Consent in sexual relations should be a minimum standard. It has become the maximum standard instead, and the end result is not pretty.
For example, suppose all Harvey Weinstein’s alleged victims were instead absolutely delighted to have sexual encounters with a powerful Hollywood producer who could derail their careers and who, in some cases, was more than twice their age. (Weinstein denies all charges made against him.)
If consent is the maximum standard, then in that scenario there would be nothing you could say about Weinstein other than he is a perfectly good person.
Every era has its flaws. For example, eras with very repressive attitudes towards sexuality penalised women who became pregnant outside of marriage in very cruel ways.
That kind of repression is unlikely today, thankfully, but anyone suggesting any kind of restraint on sexual behaviour other than consent is likely to be accused of wanting to return there.
In fact, anyone suggesting that there is any downside at all to the sexual revolution is likely to be attacked bitterly.

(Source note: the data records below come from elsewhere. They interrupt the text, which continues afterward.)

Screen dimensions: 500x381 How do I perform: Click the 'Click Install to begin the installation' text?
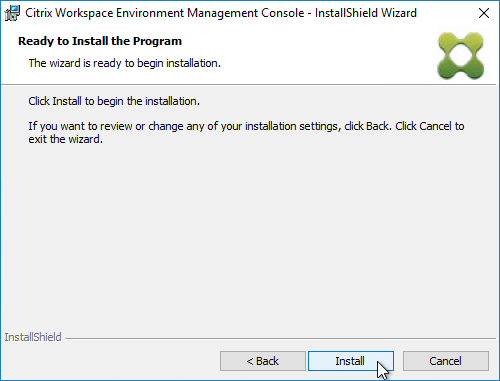114,101
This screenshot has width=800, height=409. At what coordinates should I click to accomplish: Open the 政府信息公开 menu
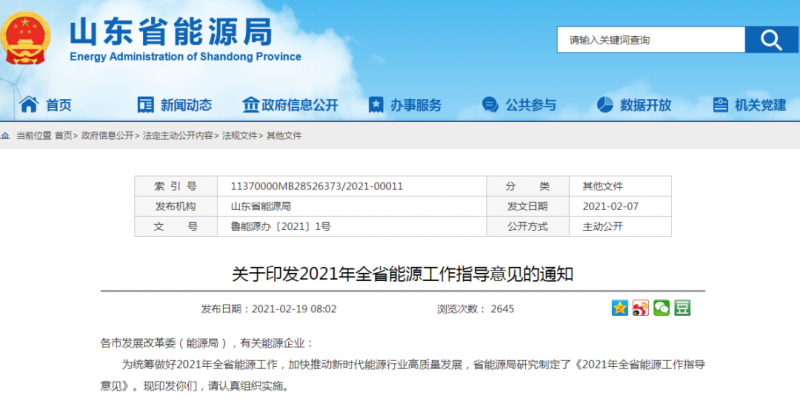[299, 105]
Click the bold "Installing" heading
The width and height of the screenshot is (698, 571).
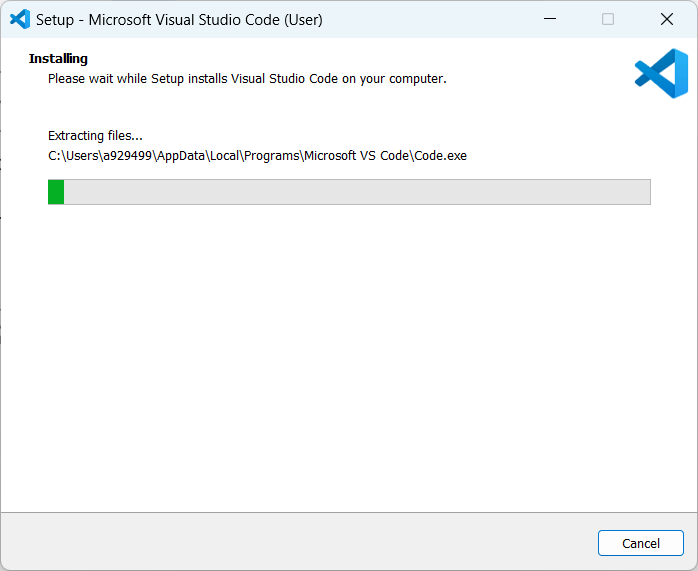pos(58,59)
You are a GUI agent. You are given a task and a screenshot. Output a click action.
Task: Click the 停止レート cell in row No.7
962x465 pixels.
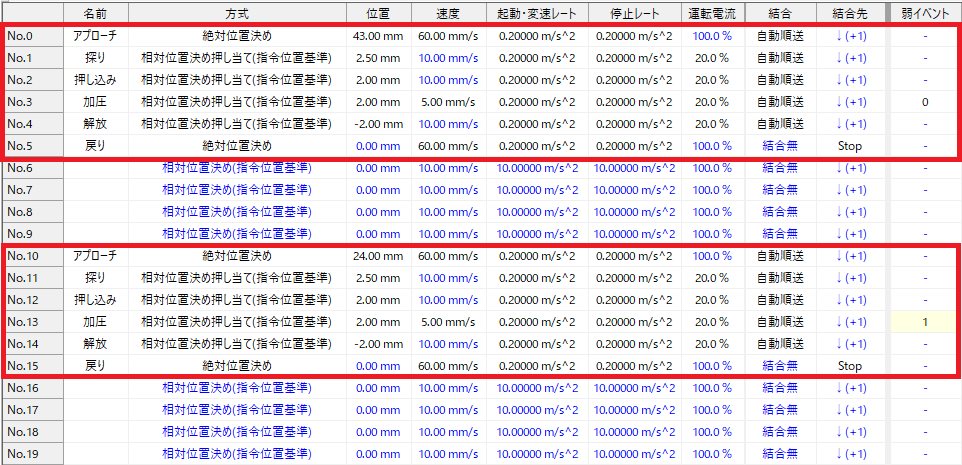635,190
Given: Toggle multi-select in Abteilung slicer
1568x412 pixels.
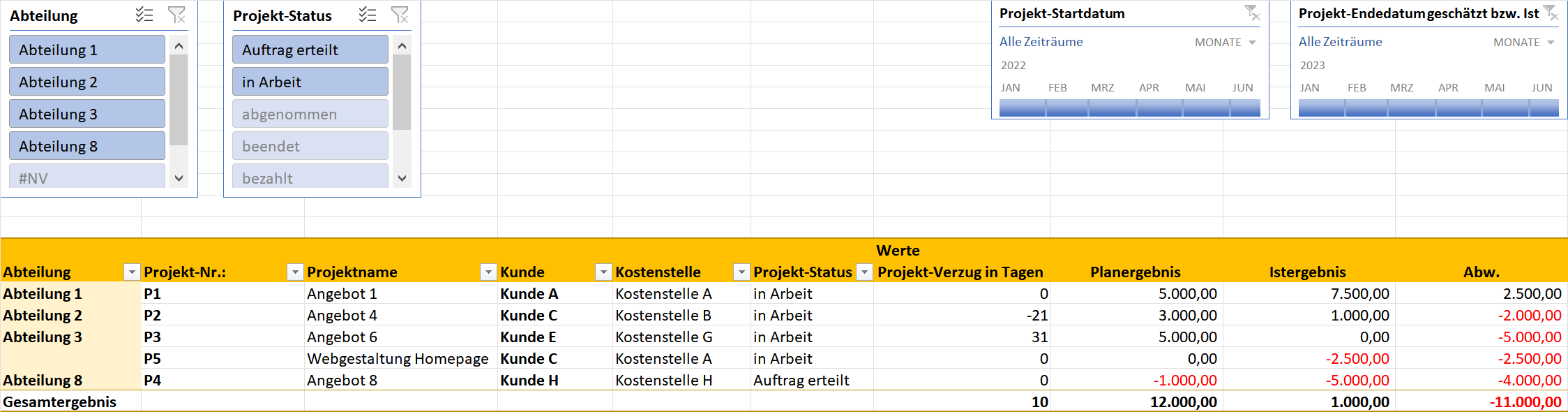Looking at the screenshot, I should coord(144,15).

But the reality is that when consent becomes the only criterion, even this very low bar is unlikely to be met.
Potent norms
Education is usually considered to be the answer. Educate young men to have respect, and young women to be confident enough to assert their right to be safe. But formal education is a tiny part of people’s lives. The wider culture is a far more potent source of norms. And often, the norms the wider culture promulgates are frightening.
For example, in 2003, Martin Scorcese, Meryl Streep, Harvey Weinstein and virtually everyone else present stood and gave Roman Polanski a prolonged ovation, when he won an Oscar for best director.
Polanksi raped and sodomised a 13-year-old girl after drugging her.
Just as Hollywood applauded its own, no matter how repellent his actions, staunch Republican moms stand by Donald Trump, who has boasted about sexually assaulting women.
The ability to condone terrible sexual behaviour is true even of feminist icons, like Gloria Steinem who, in a famous New York Times oped on March 22nd, 1998, defended Bill Clinton at the height of the sexual scandals engulfing him.
(Oddly, you cannot get the original on the New York Times website, only a version edited in 2010 for a collection of New York Times opinion columns.)
Writing about Monica Lewinsky, Steinem said her encounters with Clinton had "never been called unwelcome, coerced or other than something she sought". She went on to say that "welcome sexual behaviour is about as relevant to sexual harassment as borrowing a car is to stealing one".
Aside from the odd analogy, which seems to compare women to cars, Steinem blithely ignores the imbalance of power between a starstruck 22-year-old intern and a 49-year-old US president.
‘No means no’
That was not all: Steinem said she believed Paula Jones when Jones claimed that then-governor Clinton had asked her for oral sex and even dropped his trousers. But when Jones refused, Clinton backed off, Steinem said, proving the president knew that "no means no", which, in her view, is apparently all that matters.
One wonders whether Hillary Clinton, who describes in her biography feeling "dumbfounded, heartbroken and outraged" and "gulping for air' when her husband confessed about Lewinsky, might have agreed that consent is all that is required.
What about that old-fashioned word, fidelity? In a world where consent is the only moral value that is allowed, infidelity just becomes shrugworthy.
Steinem commented on Weinstein in an interview in Elle magazine and said that men like him should have charges pressed against them.
But she also said something much more ambivalent. She said that Weinstein is two things: the best in Hollywood for supporting “talented, powerful women and doing great movies” but also that he is “turned on by powerlessness, because male-dominant culture has told him he has to dominate. He can deal with smart women whom he sees as his equals; presumably, that’s not sexualised to him. It’s dominance that’s been sexualised.”
Smart women
That characterisation of Weinstein as someone who can deal with smart women whom he sees as his equals might leave Rose McGowan and other alleged victims wondering what that says about them.
Weinstein supports many popular progressive causes. He contributed $100,000 toward the $3 million campaign to endow Rutgers University’s new Gloria Steinem chair in media, culture, and feminist studies.
Did his impeccable liberal credentials make it harder for women to accuse him of repellent behaviour? Just as Trump’s belated espousal of values shared by many Republicans renders him above reproach for some?
At the moment, our culture says that fleeting encounters are just as valid as sex in the context of loving commitment, so long as no one gets hurt. But in terms of things that help human beings to thrive, surely random, meaningless sexual encounters are not high on the list?
If we want people to honour consent, it might be more likely that they would do so if we also endorsed the idea that love and respect are not just optional extras when it comes to having sex.